Graduate 2017: Architecture as lever
Architecture can emphasise and unleash the special features of an area. That could be, for example, a beautiful coastline or a great view – or a totally unique geological phenomenon such as the black fish clay in Stevns Klint. Meet the architects Simon Reseke and Henrik Drejer Andersen, who in their joint final project used architecture as a regional lever for Stevns Municipality.
What is your graduation project about?
Beneath its picturesque appearance, the geology of Stevns Klint conceals a dramatic story.
65 million years ago, just about all life on Earth was wiped out by a meteor. A black strip of so-called fish clay in the cliff marks the transition to a new era. In 2014, as a result of the cliff’s unique geological layering, the area became a UNESCO World Heritage site. That has already increased the number of visitors in the area, but the story of the black fish clay is both relatively inaccessible and hard to decode under the present conditions.
Via new spaces for geological research and dissemination we came up with the idea of Stevns Klint as a cohesive activity and research destination: a destination that can act as a lever for the area and, via cohesive planning, form a context for a varied experience of the geological narrative along the cliff.
What was your motivation for this project in particular?
The inclusion of Stevns Klint on the UNESCO World Heritage list in 2014 led to a need for new spaces for research into, and dissemination of the area’s geological story. In this context, as one out of ten pilot projects, they were granted dispensation to build inside the coastal protection line.
The current needs and unique geological narrative motivated us to examine how an area such as Stevns, via coherent planning, could exploit the huge potential for development that is intrinsic in being designated a World Heritage site. What we found interesting was working on a variety of scales: from strategic planning to the devising of various interventions along the cliff.
In what way do you imagine your project can make a difference?
We hope our project can be part of a discussion about how strategic architectural planning can make the very best use of a destination’s special potential for enhancing a large area. We also hope our final project can contribute to the current task of designing new spaces for geological research and dissemination along the cliff.
What sort of development potential do you think the project has?
Our final project has strengthened our ability to work across different scales. It has also equipped us with the tools to build a clearer argument when we go on to design more projects on the basis of the thorough analysis and registration of an area. This has been an important professional development, which will hopefully serve us well in the future.

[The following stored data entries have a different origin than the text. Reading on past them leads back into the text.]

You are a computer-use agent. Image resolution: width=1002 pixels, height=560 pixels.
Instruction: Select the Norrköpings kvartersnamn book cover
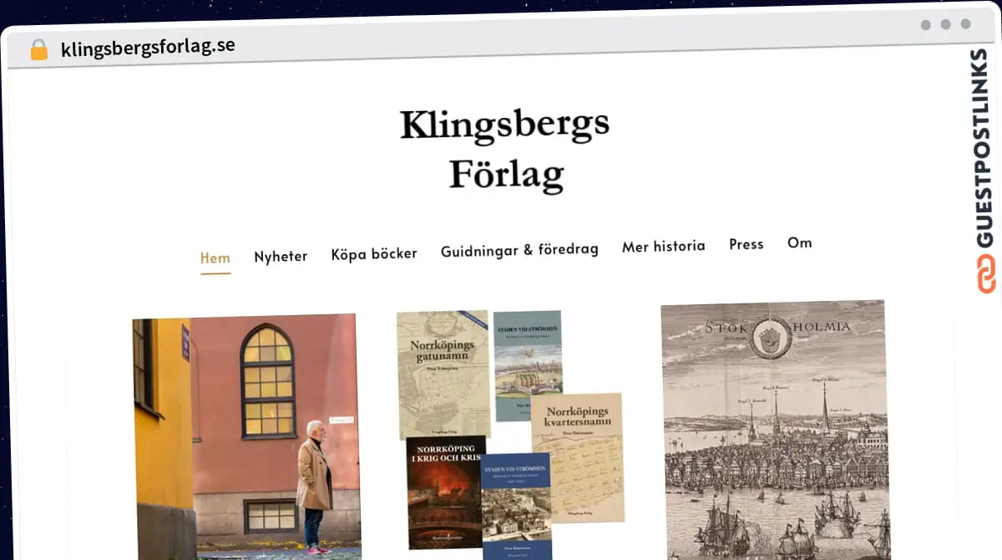click(x=577, y=458)
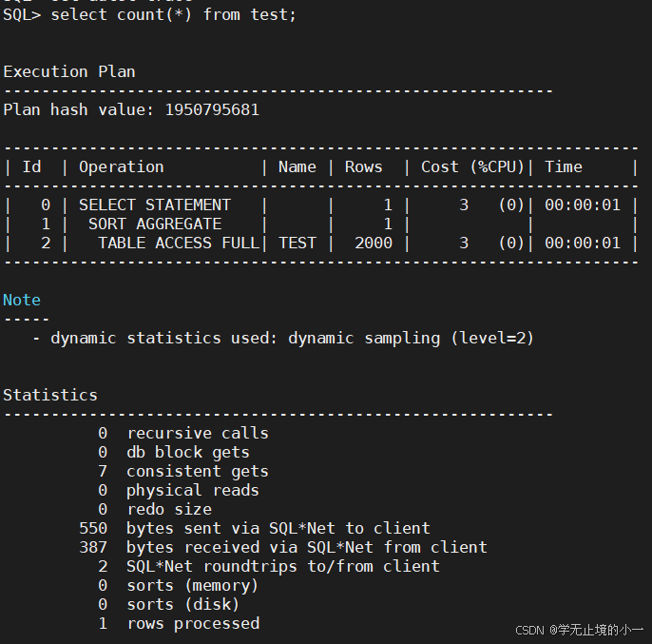The height and width of the screenshot is (644, 652).
Task: Click the 'SORT AGGREGATE' operation row
Action: pyautogui.click(x=155, y=224)
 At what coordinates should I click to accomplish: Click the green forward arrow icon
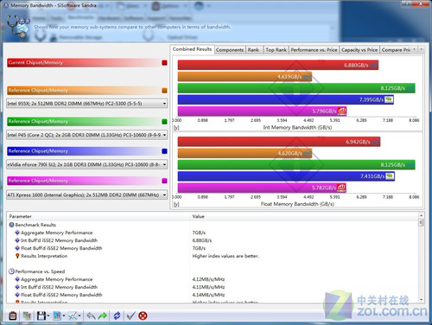click(x=103, y=315)
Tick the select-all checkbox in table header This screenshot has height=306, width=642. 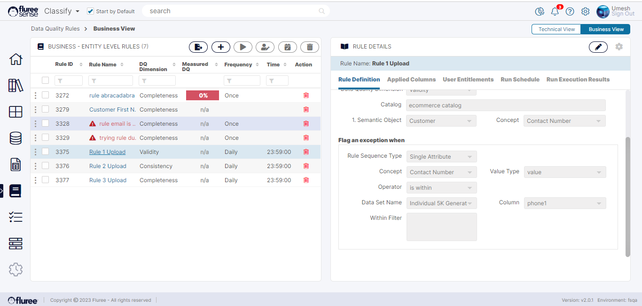(46, 81)
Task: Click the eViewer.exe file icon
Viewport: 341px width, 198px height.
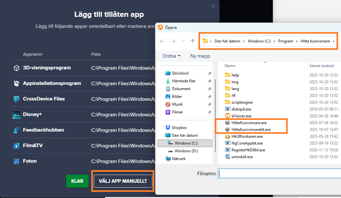Action: [228, 116]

What are the most enjoyable and the most difficult aspects of the way you work on architecture?
One of the most exciting aspects of the study for us was conceiving and designing new spaces to tackle actual needs.
Another aspect lies in the constant new challenges, which mean that tasks are never the same. As architecture students we have learned about areas, about which otherwise we knew nothing. This final project, for example, gave us in-depth knowledge of the science of geology and the special geological conditions at Stevns.
Where do you see yourselves career-wise in five years’ time?
In five years’ time we hope to be part of a creative part of a design studio.